* _SHORT PROBLEM_
Format every line of the entries below as a JSON list of strings, one string per line, and leave out the blank lines.

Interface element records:
** begin **

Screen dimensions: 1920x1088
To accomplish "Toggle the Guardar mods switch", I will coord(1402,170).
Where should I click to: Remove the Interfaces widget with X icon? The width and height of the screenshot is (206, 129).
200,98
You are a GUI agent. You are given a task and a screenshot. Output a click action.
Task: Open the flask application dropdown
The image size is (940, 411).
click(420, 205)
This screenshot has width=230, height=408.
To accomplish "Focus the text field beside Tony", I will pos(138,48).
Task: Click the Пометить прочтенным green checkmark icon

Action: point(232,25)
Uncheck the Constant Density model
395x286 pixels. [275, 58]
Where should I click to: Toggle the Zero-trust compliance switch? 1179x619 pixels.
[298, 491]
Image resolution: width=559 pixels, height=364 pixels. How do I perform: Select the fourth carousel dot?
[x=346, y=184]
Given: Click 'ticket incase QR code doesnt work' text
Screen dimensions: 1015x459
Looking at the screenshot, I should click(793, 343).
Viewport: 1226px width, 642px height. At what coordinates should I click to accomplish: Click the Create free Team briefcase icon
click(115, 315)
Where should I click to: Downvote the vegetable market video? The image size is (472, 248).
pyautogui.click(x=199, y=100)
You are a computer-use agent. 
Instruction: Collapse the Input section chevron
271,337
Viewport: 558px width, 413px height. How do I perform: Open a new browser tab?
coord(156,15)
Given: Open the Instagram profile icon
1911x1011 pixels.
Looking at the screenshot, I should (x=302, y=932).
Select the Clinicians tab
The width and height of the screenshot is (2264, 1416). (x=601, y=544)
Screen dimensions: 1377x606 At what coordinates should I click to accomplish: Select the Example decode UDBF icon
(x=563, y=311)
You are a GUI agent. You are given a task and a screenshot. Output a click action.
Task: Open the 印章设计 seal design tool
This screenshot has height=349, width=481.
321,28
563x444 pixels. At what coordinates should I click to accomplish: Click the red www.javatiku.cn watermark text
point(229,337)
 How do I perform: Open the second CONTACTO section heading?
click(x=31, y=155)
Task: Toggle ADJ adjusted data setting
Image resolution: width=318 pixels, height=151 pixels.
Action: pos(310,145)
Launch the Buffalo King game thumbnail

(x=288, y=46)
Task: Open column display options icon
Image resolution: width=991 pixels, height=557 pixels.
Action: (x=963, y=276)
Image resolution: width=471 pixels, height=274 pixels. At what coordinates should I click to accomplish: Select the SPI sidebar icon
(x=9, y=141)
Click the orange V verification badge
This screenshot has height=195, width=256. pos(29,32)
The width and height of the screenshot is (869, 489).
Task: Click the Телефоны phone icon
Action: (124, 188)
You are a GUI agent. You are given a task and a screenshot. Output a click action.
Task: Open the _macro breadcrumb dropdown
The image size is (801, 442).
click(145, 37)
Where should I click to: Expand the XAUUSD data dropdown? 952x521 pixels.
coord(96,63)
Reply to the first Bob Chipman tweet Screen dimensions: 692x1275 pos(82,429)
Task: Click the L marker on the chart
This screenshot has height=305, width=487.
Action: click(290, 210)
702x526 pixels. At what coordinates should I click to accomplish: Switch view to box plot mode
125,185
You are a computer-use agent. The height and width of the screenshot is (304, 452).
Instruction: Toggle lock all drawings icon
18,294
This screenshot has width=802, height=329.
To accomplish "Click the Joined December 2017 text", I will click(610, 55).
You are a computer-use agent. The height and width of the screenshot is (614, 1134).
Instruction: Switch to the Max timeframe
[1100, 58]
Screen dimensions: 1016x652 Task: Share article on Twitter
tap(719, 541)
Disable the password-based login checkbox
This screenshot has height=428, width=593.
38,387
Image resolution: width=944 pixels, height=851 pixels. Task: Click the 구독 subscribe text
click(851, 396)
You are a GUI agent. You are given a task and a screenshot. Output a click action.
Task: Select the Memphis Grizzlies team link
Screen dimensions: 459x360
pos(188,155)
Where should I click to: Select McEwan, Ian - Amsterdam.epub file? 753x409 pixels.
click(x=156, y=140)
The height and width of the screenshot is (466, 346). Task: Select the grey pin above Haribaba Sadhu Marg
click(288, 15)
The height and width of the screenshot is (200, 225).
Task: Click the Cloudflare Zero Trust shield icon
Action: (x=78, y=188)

** end **

* _FINISHED ANSWER_
[
  "Screen dimensions: 1920x1088",
  "To accomplish \"Toggle the Guardar mods switch\", I will coord(1402,170).",
  "Where should I click to: Remove the Interfaces widget with X icon? The width and height of the screenshot is (206, 129).",
  "200,98",
  "You are a GUI agent. You are given a task and a screenshot. Output a click action.",
  "Task: Open the flask application dropdown",
  "The image size is (940, 411).",
  "click(420, 205)",
  "This screenshot has width=230, height=408.",
  "To accomplish \"Focus the text field beside Tony\", I will pos(138,48).",
  "Task: Click the Пометить прочтенным green checkmark icon",
  "Action: point(232,25)",
  "Uncheck the Constant Density model",
  "395x286 pixels. [275, 58]",
  "Where should I click to: Toggle the Zero-trust compliance switch? 1179x619 pixels.",
  "[298, 491]",
  "Image resolution: width=559 pixels, height=364 pixels. How do I perform: Select the fourth carousel dot?",
  "[x=346, y=184]",
  "Given: Click 'ticket incase QR code doesnt work' text",
  "Screen dimensions: 1015x459",
  "Looking at the screenshot, I should click(793, 343).",
  "Viewport: 1226px width, 642px height. At what coordinates should I click to accomplish: Click the Create free Team briefcase icon",
  "click(115, 315)",
  "Where should I click to: Downvote the vegetable market video? The image size is (472, 248).",
  "pyautogui.click(x=199, y=100)",
  "You are a computer-use agent. ",
  "Instruction: Collapse the Input section chevron",
  "271,337",
  "Viewport: 558px width, 413px height. How do I perform: Open a new browser tab?",
  "coord(156,15)",
  "Given: Open the Instagram profile icon",
  "1911x1011 pixels.",
  "Looking at the screenshot, I should (x=302, y=932).",
  "Select the Clinicians tab",
  "The width and height of the screenshot is (2264, 1416). (x=601, y=544)",
  "Screen dimensions: 1377x606 At what coordinates should I click to accomplish: Select the Example decode UDBF icon",
  "(x=563, y=311)",
  "You are a GUI agent. You are given a task and a screenshot. Output a click action.",
  "Task: Open the 印章设计 seal design tool",
  "This screenshot has height=349, width=481.",
  "321,28",
  "563x444 pixels. At what coordinates should I click to accomplish: Click the red www.javatiku.cn watermark text",
  "point(229,337)",
  " How do I perform: Open the second CONTACTO section heading?",
  "click(x=31, y=155)",
  "Task: Toggle ADJ adjusted data setting",
  "Image resolution: width=318 pixels, height=151 pixels.",
  "Action: pos(310,145)",
  "Launch the Buffalo King game thumbnail",
  "(x=288, y=46)",
  "Task: Open column display options icon",
  "Image resolution: width=991 pixels, height=557 pixels.",
  "Action: (x=963, y=276)",
  "Image resolution: width=471 pixels, height=274 pixels. At what coordinates should I click to accomplish: Select the SPI sidebar icon",
  "(x=9, y=141)",
  "Click the orange V verification badge",
  "This screenshot has height=195, width=256. pos(29,32)",
  "The width and height of the screenshot is (869, 489).",
  "Task: Click the Телефоны phone icon",
  "Action: (124, 188)",
  "You are a GUI agent. You are given a task and a screenshot. Output a click action.",
  "Task: Open the _macro breadcrumb dropdown",
  "The image size is (801, 442).",
  "click(145, 37)",
  "Where should I click to: Expand the XAUUSD data dropdown? 952x521 pixels.",
  "coord(96,63)",
  "Reply to the first Bob Chipman tweet Screen dimensions: 692x1275 pos(82,429)",
  "Task: Click the L marker on the chart",
  "This screenshot has height=305, width=487.",
  "Action: click(290, 210)",
  "702x526 pixels. At what coordinates should I click to accomplish: Switch view to box plot mode",
  "125,185",
  "You are a computer-use agent. The height and width of the screenshot is (304, 452).",
  "Instruction: Toggle lock all drawings icon",
  "18,294",
  "This screenshot has width=802, height=329.",
  "To accomplish \"Click the Joined December 2017 text\", I will click(610, 55).",
  "You are a computer-use agent. The height and width of the screenshot is (614, 1134).",
  "Instruction: Switch to the Max timeframe",
  "[1100, 58]",
  "Screen dimensions: 1016x652 Task: Share article on Twitter",
  "tap(719, 541)",
  "Disable the password-based login checkbox",
  "This screenshot has height=428, width=593.",
  "38,387",
  "Image resolution: width=944 pixels, height=851 pixels. Task: Click the 구독 subscribe text",
  "click(851, 396)",
  "You are a GUI agent. You are given a task and a screenshot. Output a click action.",
  "Task: Select the Memphis Grizzlies team link",
  "Screen dimensions: 459x360",
  "pos(188,155)",
  "Where should I click to: Select McEwan, Ian - Amsterdam.epub file? 753x409 pixels.",
  "click(x=156, y=140)",
  "The height and width of the screenshot is (466, 346). Task: Select the grey pin above Haribaba Sadhu Marg",
  "click(288, 15)",
  "The height and width of the screenshot is (200, 225).",
  "Task: Click the Cloudflare Zero Trust shield icon",
  "Action: (x=78, y=188)"
]